How do partnerships, such as the one between Peptris Technologies and Revio Therapeutics, influence innovation and commercialization in the pharmaceutical sector?
Strategic partnerships like Peptris-Revio Therapeutics drive innovation by combining complementary strengths. For example:
· Peptris leverages its AI expertise for drug discovery, while Revio focuses on clinical development and commercialisation of PEPR124 (RT001) for Duchenne Muscular Dystrophy
· Partnerships pool resources, share risks, and accelerate market access by enabling companies to focus on their core competencies.
Such collaborations democratize access to advanced technologies and expand global footprints, as seen in Peptris retaining BRICS-market rights while Revio handles other regions.
What regulatory hurdles and considerations arise when developing and approving AI-discovered or repurposed drugs?
Peptris leverages AI to discover novel associations between drugs and targets and validates them in wet labs. There are no regulatory hurdles in the way as it follows the traditional development path once the wet lab validation is completed. Repurposed drugs often require full Phase II/III trials to validate efficacy in new indications. There may also be a need for additional safety data if the route of administration is different compared to the original indication and also if the patient population for the new indication is different e.g. repurposing a drug not used in adult populations for a paediatric disease.
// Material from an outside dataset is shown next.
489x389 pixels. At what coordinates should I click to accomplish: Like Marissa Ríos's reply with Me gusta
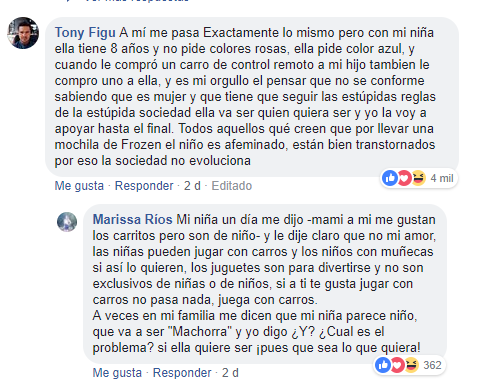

The other new trend is in using AI as a part of the regulatory model and bypassing some of the mandatory animal studies with software predictions and simulations. This is still in the early stages and the regulators are warming up to this.
Key regulatory challenges include:
· Transparency in AI Models: Regulators demand explainable AI systems to ensure algorithmic decisions are reproducible and unbiased.
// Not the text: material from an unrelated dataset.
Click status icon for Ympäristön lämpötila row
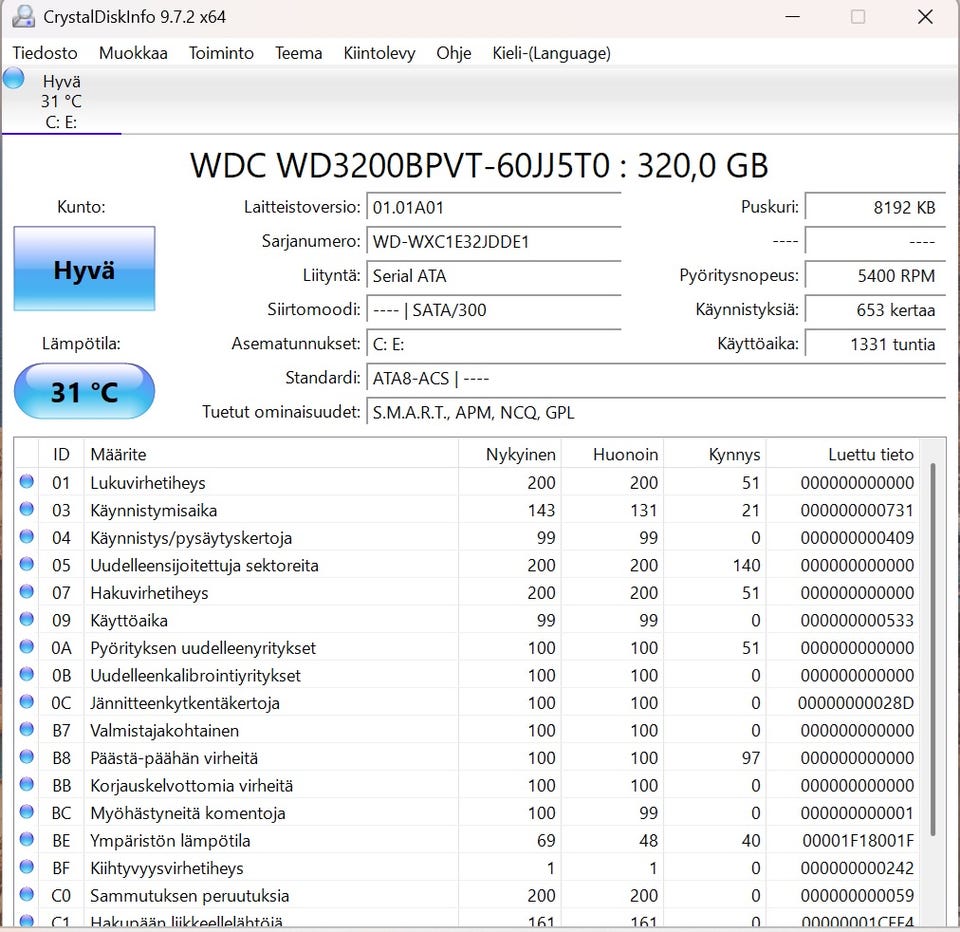[x=27, y=840]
· Data Privacy: Compliance with data protection laws like HIPAA is critical when using sensitive patient data for AI-driven research
· Regulatory frameworks are evolving to address these issues. For instance, the FDA’s Software Pre-Certification Program aims to streamline approval processes for AI-enabled innovations.
How do AI-driven discoveries and repurposed drugs address unmet needs in rare diseases, and what are the commercial implications?
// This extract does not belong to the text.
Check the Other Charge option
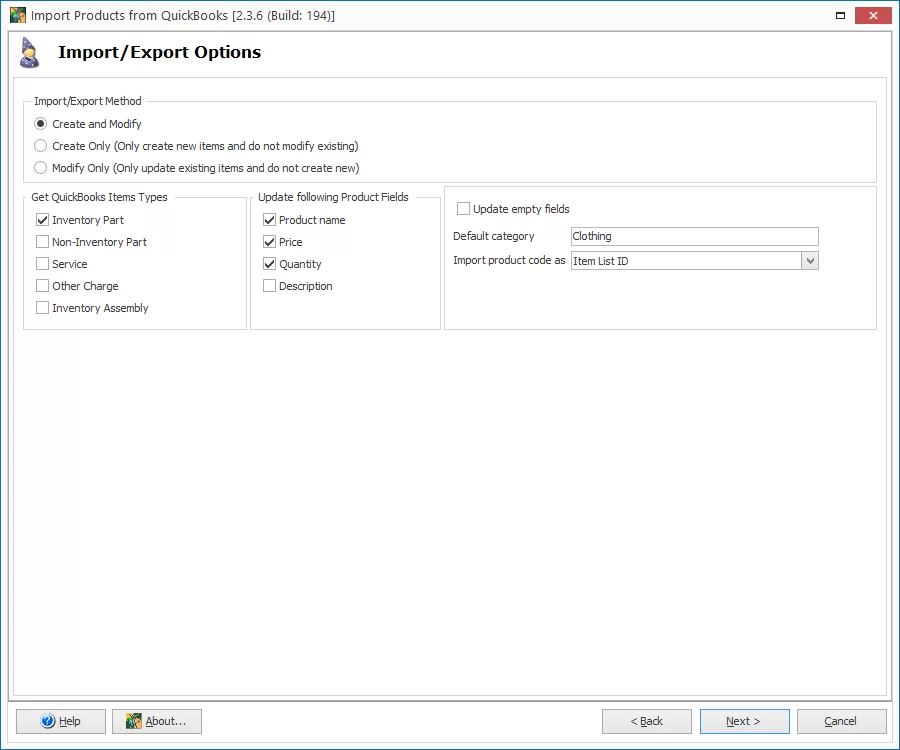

AI accelerates rare disease drug development by identifying novel targets or repurposing clinically safe molecules for niche indications. This is critical as 95% of rare diseases lack approved treatments.
· Faster Development: Repurposing reduces timelines by bypassing early-stage research; AI further enhances efficiency through predictive modeling.
· Commercial Viability: In developed countries, Orphan drug designations provide incentives like market exclusivity and tax credits, offsetting smaller patient populations
Priority review vouchers: These help fast-track approvals
These approaches not only meet urgent medical needs but also create sustainable business models through focused partnerships with rare disease organisations. We need an equivalent framework in India to help innovators work on some of the rare and unmet conditions specific to our populations.
What is the potential long-term impact of AI and drug repurposing on the global pharmaceutical industry, particularly concerning R&D efficiency and patient outcomes?
AI and drug repurposing are poised to transform the pharmaceutical landscape by:
· Improving R&D Efficiency: Success rates in Phase I trials for AI-discovered drugs are set to improve to 80–90%, compared to 40–65% historically, reducing attrition rates significantly
· Lowering Costs: Automation cuts R&D costs by hundreds of millions per asset while enabling faster delivery of therapies to market.
· Enhancing Patient Outcomes: Personalized medicine becomes more accessible as AI tailors treatments based on individual profiles, improving efficacy and reducing side effects.
In the long term, these innovations will democratise access to advanced therapies globally while reshaping business models toward more agile, cost-effective operations.